Baseado no romance homônimo de Elena Ferrante, a longa nos apresenta a personagem, uma professora universitária, durante sua estada na ilha de Corinto, na Grécia, enquanto aproveita as férias. Tudo vai bem até que a sua tranquilidade é interrompida pela chegada de uma família que, praticamente, invade a praia que julgava ser só sua. A partir de então, suas atenções estarão voltadas para a jovem Nina (Dakota Johnson) e sua pequena Elena, o que a fará reviver momentos do passado, em especial os que abarcam o conturbado período em que precisou administrar casamento, a relação com as filhas e o início da carreira acadêmica.
No longa de estreia de Maggie Gyllenhaal na direção, a maternidade não é vista pelo prisma do chavão que coloca o momento como “o mais feliz” na vida de uma mulher. Ao observar a relação entre Nina e Elena, Leda revive as aflições de quando não tinha mais um momento para si, da falta de privacidade para estudar ou até mesmo sentir prazer, dos choros, das birras infantis etc. Cada movimento naquele paraíso corrompido acaba funcionando como gatilho para uma lembrança angustiante. E a forma como Maggie filma, com a preciosa contribuição de Hèlène Louvart, deixa-nos em permanente estado de tensão, pois seus enquadramentos, auxiliados por um evocativo desenho sonoro, criam um suspense bem peculiar em torno das interações entre Leda e a família de Nina (“gente com quem não se brinca”) e as possíveis consequências de um ato instintivo – e muito simbólico – da professora.

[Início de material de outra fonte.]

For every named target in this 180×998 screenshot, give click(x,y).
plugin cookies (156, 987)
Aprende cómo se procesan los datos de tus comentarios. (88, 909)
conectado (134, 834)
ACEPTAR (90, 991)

Outro fator que torna “A Filha Perdida” uma experiência sempre instigante é a articulação bem realizada entre suas linhas temporais. A montagem de Affonso Gonçalves não só utiliza com muita sabedoria o flashback, como também é hábil na construção de um jogo entre olhares e reações, quando muito é dito sem que qualquer linha de texto seja proferida. E a manutenção de nosso interesse tanto pelo passado quanto pelo presente de Leda muito se deve também ao trabalho das atrizes que a interpretam. Se Olivia Colman prova mais uma vez ser uma das maiores da atualidade, contribuindo sobremaneira para a complexidade de Leda, é preciso contemplar também a bela atuação de Jessie Buckley, que consegue algo nada fácil: “rivalizar” com a vencedora do Oscar por “A Favorita” em mais uma performance digna de prêmios.
Mostrando sutilmente o horror da maternidade, sobretudo a partir da anulação que ela pode deflagrar, Maggie Gyllenhaal debuta como cineasta demonstrando muita sensibilidade. Amparada pelo texto de uma autora especialista em traduzir na forma de arte as agruras do universo feminino, a diretora/roteirista coloca em xeque essa tão propalada necessidade imposta à mulher. Como confessa Leda diante de Nina: “Eu sou uma pessoa muito egoísta.”. E pensar se há algum problema nessa postura talvez seja a grande reflexão proposta por Maggie. Assim, em sua primeira criação como realizadora, de modo consciente e singelo, faz questão de falar sobre esse sentimento, difícil de nomear, que uma mulher carrega simplesmente por querer largar tudo e voltar a se enxergar como indivíduo.
Super Vale Ver!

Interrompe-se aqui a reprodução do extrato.